Research experiences:

  • BCS and Eliashberg theory of superconductivity.
  • Amplification of superconductivity in superlattices of quantum stripes.
  • Non adiabatic superconductivity: Beyond Migdal theorem.
  • Superconducting fluctuations.
  • Boltzmann equation and transport properties of cuprates.
  • Electronic structure and superconducting properties of MgB2.
  • Crossover between BCS superconductivity and Bose-Einstein condensation.
  • Pseudogap and pair fluctuations in high-Tc superconductors and ultracold fermions.
  • Superfluidity of atomic quantum gases.
  • Multiband and multicomponent superconductivity and superfluidity.
  • Superfluidity of electron-hole pairs in multilayer semiconducting and graphene systems.

Andrea Perali has 15 years of experience in diagrammatic, phenomenological and numerical m
ethods to study the physics of strongly interacting fermions, with skills in parallel computing using fortran compilers.



Most significant contributions of Andrea Perali to the Physics of Superconductivity and Superfluidity:

1) Correlation between pairing interaction and momentum dependence of the gap parameter in high-Tc

cuprate superconductors. Introduction of the concept and mechanism of momentum decoupling and

local density of states in momentum space [1996-2000; Ref. 11].

2) Stripe Quantum Critical Point Scenario for high-Tc cuprate superconductors:
superconducting properties and phase diagram [1996-2000; Ref. 11].

3) Quantum size effects, shape resonances and Tc enhancement in superconducting stripes:
prediction of shape resonances in the superconducting gaps and in the critical temperature in a single
stripe and in superlattice of stripes [1996-1998; Ref. 12].
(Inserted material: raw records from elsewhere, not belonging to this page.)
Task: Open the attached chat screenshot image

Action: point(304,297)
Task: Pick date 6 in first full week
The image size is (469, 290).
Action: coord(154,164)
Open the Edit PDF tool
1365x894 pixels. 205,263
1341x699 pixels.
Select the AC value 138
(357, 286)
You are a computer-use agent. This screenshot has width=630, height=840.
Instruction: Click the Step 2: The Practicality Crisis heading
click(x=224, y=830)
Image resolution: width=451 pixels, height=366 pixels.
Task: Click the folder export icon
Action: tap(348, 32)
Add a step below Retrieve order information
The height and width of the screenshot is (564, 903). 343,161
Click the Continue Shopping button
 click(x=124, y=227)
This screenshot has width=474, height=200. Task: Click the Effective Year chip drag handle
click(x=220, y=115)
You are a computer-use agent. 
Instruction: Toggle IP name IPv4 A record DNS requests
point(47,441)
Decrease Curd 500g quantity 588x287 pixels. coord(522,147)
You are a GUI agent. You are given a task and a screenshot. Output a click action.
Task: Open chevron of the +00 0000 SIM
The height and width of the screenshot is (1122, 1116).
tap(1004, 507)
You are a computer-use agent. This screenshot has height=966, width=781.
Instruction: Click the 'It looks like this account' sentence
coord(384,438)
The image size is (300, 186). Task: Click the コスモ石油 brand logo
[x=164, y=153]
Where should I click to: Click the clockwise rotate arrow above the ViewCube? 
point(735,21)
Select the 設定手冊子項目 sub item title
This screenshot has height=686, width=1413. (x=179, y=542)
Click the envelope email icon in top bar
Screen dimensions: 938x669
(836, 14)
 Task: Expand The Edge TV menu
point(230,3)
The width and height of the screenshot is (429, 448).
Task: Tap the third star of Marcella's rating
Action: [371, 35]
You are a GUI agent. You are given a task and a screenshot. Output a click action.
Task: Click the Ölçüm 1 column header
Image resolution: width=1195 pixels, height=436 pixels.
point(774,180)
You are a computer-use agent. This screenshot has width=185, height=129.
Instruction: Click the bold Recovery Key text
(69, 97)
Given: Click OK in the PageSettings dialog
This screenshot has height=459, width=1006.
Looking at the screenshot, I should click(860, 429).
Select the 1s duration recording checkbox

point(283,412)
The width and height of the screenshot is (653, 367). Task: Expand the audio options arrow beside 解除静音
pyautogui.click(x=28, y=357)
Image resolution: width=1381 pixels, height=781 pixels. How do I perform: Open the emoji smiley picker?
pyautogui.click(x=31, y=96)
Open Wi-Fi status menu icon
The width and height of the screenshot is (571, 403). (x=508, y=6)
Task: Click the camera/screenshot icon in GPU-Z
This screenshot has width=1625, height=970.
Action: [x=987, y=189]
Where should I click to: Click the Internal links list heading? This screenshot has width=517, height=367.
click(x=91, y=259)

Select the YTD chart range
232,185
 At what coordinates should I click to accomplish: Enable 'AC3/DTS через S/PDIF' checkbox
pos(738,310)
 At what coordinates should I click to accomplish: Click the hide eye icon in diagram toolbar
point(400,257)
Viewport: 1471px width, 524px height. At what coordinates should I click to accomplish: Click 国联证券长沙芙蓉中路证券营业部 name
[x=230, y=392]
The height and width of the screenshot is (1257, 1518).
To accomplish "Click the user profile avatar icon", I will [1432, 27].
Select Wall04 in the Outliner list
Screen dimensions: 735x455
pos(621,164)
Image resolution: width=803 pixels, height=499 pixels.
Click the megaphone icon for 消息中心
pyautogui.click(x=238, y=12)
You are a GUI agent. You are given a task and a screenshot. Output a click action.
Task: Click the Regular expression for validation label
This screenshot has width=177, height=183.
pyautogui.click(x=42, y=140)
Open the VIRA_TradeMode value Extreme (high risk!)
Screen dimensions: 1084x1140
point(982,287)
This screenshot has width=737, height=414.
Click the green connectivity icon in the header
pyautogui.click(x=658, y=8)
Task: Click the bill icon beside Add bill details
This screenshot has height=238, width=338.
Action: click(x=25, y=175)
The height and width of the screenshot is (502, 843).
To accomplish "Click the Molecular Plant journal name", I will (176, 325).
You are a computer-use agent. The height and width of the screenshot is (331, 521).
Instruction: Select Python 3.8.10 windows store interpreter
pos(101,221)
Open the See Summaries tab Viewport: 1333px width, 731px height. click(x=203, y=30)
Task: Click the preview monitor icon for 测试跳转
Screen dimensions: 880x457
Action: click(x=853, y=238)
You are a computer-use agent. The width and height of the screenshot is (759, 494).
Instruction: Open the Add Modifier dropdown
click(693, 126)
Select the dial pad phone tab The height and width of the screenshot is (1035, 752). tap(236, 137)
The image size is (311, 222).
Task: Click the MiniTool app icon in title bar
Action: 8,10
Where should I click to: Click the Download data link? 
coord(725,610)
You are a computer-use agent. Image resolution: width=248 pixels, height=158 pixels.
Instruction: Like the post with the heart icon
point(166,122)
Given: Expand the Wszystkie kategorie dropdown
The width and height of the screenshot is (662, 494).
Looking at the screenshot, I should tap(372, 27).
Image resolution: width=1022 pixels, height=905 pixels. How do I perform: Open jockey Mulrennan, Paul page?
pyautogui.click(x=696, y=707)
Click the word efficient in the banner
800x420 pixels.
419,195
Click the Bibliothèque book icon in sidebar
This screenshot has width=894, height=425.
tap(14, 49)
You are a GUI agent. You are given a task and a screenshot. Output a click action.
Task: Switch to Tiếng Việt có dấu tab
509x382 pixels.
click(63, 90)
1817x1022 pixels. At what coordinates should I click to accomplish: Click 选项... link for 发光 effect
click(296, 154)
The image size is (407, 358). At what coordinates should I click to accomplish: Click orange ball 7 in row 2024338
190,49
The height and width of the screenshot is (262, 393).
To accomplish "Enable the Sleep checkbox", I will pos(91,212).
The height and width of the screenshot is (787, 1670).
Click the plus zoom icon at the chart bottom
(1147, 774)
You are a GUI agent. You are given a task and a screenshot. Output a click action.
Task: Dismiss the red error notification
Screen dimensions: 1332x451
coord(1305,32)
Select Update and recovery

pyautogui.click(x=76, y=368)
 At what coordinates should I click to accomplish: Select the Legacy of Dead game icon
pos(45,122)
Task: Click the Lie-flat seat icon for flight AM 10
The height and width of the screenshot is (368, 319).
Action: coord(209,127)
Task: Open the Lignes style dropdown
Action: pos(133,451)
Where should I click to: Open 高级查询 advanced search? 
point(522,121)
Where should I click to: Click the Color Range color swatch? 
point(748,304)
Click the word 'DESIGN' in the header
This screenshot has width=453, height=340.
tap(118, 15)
After 2004, experimental evidence is accumulating confirming our theoretical predictions, and nowadays

this work is considered pioneering in the scientific community working in superconductivity at the nanoscale.

4) Introduction and development of the multi-patch / multi-gap approach to study superconducting pair

fluctuations and transport properties of strongly interacting fermionic systems, in which the effective interaction

is characterized by a strong momentum dependence and the Fermi surface is broken or anisotropic.

Applications were done for underdoped cuprates. [2000-2002; Ref. 10].

5) Pseudogap: prediction and characterization of the pseudogap in the single-particle excitations of

a system of fermions interacting by an attractive contact potential, caused by strong pair fluctuations

persisting in the normal state above the superconducting / superfluid critical temperature [2002; Ref. 9].
This work was then extended to ultracold trapped fermions and the phase diagram predicted [2004; Ref. 7].

Our results contributed to open the experimental search of the pseudogap in ultracold fermions, and the
first evidence for a normal state pseudogap were reported by the JILA experiment in 2008.

Further experimental evidence for the pseudogap have been reported in 3D [2010-2012; Ref. 2,3] and 2D

trap configurations.

6) Joint theoretical and experimental characterization of the BCS-BEC crossover for ultracold

fermions in the normal state: proposal and first experimental evidence for a crossover boundary between

a pseudogap regime close to unitarity and a molecular regime approaching the BEC limit.
Proposal of the pseudo-Luttinger wave-vector to measure the volume of the remnant Fermi surface [2011-2012; Ref. 2].

Experimental evidence for this boundary has also been reported in very recent ARPES studies of iron-based
chalcogenide superconductors, where our work was taken as a theoretical framework.

7) Theory of the radio-frequency (RF) spectroscopy for ultracold fermions,with and without final

state effects, both in the normal and superfluid states.
Our work set up the diagrammatic theory for the RF response in the BCS-BEC crossover and resulted in several

satisfactor quantitative comparisons between theory and experiments [2008-2010; Ref. 4,5].

8) Atypical BCS-BCS crossover induced by quantum size effects in quasi-1D fermionic condensates

and ultra thin superconductors.
Here we predicted the coexistence of point-like and extended Cooper pairs when a shape resonance occurs

in the system because of the quantum confinement [2012; Ref. 1].